MICHAEL ISIKOFF: It’s good to be with you.

AARON MATE: So let me start by asking you about your assessment of where we are in terms of what we know about the central question behind this entire kerfuffle, and certainly will be revived now in the wake of Trump announcing the summit with Putin next month, which is the extent of the ties between Russia and Trump. And on that front maybe you could also lay out for us what you go through in your book about what we know about Trump’s ties to Russia. You start much earlier than the 2016 campaign. So just your assessment of what we know right now about this relationship.

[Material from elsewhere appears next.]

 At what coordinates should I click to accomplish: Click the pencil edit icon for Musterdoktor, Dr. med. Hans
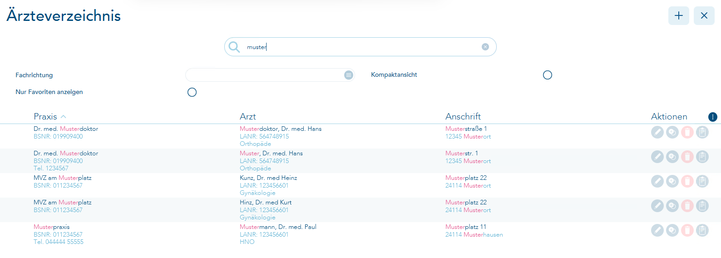(x=657, y=132)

MICHAEL ISIKOFF: Well, first of all, I do think that the timing of this summit is pretty interesting, because you know, my sense is, nobody knows for sure, but that Robert Mueller is coming on, coming to a critical juncture in his investigation, with a lot of anticipation or expectation he’s going to do something this summer, if for no other reason than, you know, there’s a consensus he won’t do anything after Labor Day so he doesn’t get accused of trying to interfere in the midterm elections in the way that Comey’s last-minute intervention in the Hillary Clinton matter affected that election. And he was, quite rightly, roundly criticized for it.

So I think given that Mueller has been at this for some time, given the pace of his activity, the continued subpoenas, the continued grand jury work, the vast scope of his investigation, I’m expecting that we’ll be seeing something relatively soon. And the first sort of iteration that we’re likely to see is some report on the obstruction of justice issue. Whether or not Mueller goes the route of subpoenaing the president if he doesn’t agreed to testify or submit himself for an interview is an interesting question, and I’m not sure that Mueller will go that route. He may just go with what he’s got, submit a report to Rod Rosenstein, and then the question will be what does Rosenstein do with the report. He has the discretion to release it, to share it publicly, or, or not. It’s hard to imagine, given the intensity of the public demand for a, for all information on this, that he be able to resist a public release.

Now, that said, look, as we lay out in “Russian Roulette,” this does go back to well prior to the 2016 election. I mean, Trump for years had been trying to do business in Russia, as he’d been trying to do business in many parts of the globe. But he did seem to have a particular focus on Russia. We started the account with the, our book with the account of the 2013 trip to Moscow for the Miss Universe pageant, where he forged his business deal with Aras Agalarov, the billionaire oligarch who is, was close to Putin, had just gotten a medal from Putin a couple of weeks earlier. He was known as Putin’s builder. And while there for the Miss Universe pageant, Trump signs a letter of intent to build a Trump Tower in Moscow. This went much further than anybody realized at the time, or even during the 2016 campaign. Donald Trump Jr. was put in charge of the project. Ivanka Trump flew over to Moscow in February 2014 to scout potential sites for Trump Tower in Moscow with Emin Agalarov, the pop singer son of Aras Agalarov.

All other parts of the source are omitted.